Humboldt-Universität zu Berlin | School of Business and Economics | Statistics | News | The DFG-funded AI research group "Fusing Deep Learning and Statistics towards Understanding Structured Biomedical Data" started

The DFG-funded AI research group "Fusing Deep Learning and Statistics towards Understanding Structured Biomedical Data" started



As part of the funding initiative in the field of artificial intelligence (AI), the Deutsche Forschungsgemeinschaft (DFG, German Research Foundation) is funding the new joint research group DeSBi of the Humboldt-Universität zu Berlin, the Hasso Plattner Institute (HPI), the University of Potsdam (UP), the Charité - Universitätsmedizin Berlin, the Max Delbrück Center for Molecular Medicine and the Fraunhofer Heinrich Hertz Institute: In the future, this research group wants to provide biomedical scientists with better methods for gaining knowledge from structured data.
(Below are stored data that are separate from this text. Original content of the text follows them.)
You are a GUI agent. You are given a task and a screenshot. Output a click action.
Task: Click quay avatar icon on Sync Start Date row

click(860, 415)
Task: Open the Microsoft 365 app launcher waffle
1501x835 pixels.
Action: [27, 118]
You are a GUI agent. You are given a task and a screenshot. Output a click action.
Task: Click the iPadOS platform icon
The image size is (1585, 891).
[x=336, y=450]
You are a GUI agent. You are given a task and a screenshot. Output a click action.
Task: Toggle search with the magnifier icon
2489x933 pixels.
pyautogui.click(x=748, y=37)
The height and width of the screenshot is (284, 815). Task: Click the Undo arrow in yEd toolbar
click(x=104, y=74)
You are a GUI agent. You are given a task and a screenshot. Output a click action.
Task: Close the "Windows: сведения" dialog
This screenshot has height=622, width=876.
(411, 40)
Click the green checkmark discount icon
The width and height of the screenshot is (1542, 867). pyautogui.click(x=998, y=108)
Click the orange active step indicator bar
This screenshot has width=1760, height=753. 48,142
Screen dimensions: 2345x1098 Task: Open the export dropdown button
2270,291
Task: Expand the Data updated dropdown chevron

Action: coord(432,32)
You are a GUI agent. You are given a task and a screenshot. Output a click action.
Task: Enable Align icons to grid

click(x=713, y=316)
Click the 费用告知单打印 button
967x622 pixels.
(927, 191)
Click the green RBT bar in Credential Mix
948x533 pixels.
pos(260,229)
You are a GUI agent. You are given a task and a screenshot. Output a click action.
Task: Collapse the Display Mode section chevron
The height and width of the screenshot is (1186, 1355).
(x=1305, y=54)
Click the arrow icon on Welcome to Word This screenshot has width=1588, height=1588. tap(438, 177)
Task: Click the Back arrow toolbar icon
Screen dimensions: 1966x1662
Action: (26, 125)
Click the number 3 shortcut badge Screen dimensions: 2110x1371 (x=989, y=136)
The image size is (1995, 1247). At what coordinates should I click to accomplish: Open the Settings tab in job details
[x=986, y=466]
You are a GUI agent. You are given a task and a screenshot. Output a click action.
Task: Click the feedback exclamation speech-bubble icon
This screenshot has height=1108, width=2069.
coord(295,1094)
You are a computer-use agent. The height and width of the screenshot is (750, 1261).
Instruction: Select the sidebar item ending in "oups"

The spokesperson of the research group is Sonja Greven and Nadja Klein is a Principal Investigator of the research group.
 
In the research group, experts from the fields of machine learning and statistics will work together to improve interpretability, uncertainty quantification and statistical inference for deep learning and to improve the modelling flexibility of statistical methods for structured data. In particular, methods will be developed to enable statistical inference for structured data through uncertainty quantification, hypothesis testing and adjustment for confounding variables, and to improve explanations of structured data through hybrid statistical and deep learning models, population and distribution-level explanations, and robust sparse explanations. There will be a feedback loop between method development and biomedical applications, as they collect structured data such as images, gene sequences or history data and require quantification of uncertainty, adjustment for confounding variables and testing of hypotheses with statistical error control, in addition to good predictions. Moreover, the methods developed will be applicable in many fields.